視線をそらすのと、感づいた祭殿がこちらを見るのが同時だった。
「なにかな、冥琳?」
「いえ、なんのことでしょうか?」
「ふんっ!」
祭殿は絡み損ねたと、鼻を鳴らす。
ふう……
「ともかく! 雪蓮の勘を疑うわけではないが、不確定要素が多すぎる。おまけに相手の了承も取れていない。そんな話を蓮華様や小蓮様にするわけにはまいりませんな」
「うー……でも、多分今を逃すと、二度と孫呉には来てくれなさそうなのよねぇ……」
「それも勘だと?」
「うーん……ちょっとわかんない、かな。孫呉には来てくれても、心から孫呉のためにってのはたぶんこれが最後、みたいな?」
「ふむ……」
確かに天の御遣いの風評、それに多数の敵を損害なしで殲滅する智謀、その上武将ですらあるという。

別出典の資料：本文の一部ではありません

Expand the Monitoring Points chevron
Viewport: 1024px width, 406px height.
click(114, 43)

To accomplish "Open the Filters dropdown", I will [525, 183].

もし本当ならば、たとえ夫にしても引き入れたいと思うのは当然かもしれない。
だが……
「彼は……すでに劉備を、主としているのだろう?」
「あ、それは違うみたいよ?」
「なに?」
「義勇軍をまとめているのが劉備らしいんだけど、その人の臣ってわけじゃないみたい。あくまで力を貸しているって感じ? まあ、劉備って娘には会えなかったんだけどね。あと、彼の元にはすでに三人の臣がいるそうよ」
「ほう。義勇軍なのにか」
「うん。えーと、はわわ軍師とあわわ軍師と髭おじさん、だっけな?」
「なんだそれは」
それは……臣なの、か?
「兵の人から多少話を聞いた限りじゃ、それぐらいだったの。詳しくは調べてもらえる?」
「ふむ。よかろう。ただでさえ興味がある男だ。細作に詳しく調べさせよう」
「あら? 冥琳が男に興味を持つなんて……ひょっとして、惚れた?」
「ふん、ぬかせ。我ら孫呉の夫にしようとしていたお前がなにをいうか」
私と雪蓮は、そう言って笑いあう。
さて……確か、北郷盾二、といったな。
あの男のこと……詳しく調べねばな。
―― 盾二 side ――
……疲れた。
辺りは夕闇に包まれ、篝火が周囲を照らす頃。
俺は天幕の中で、溜息をつきつつ椅子に座る。
孫策さんの夫発言があってから、霞はにやにやしっぱなし。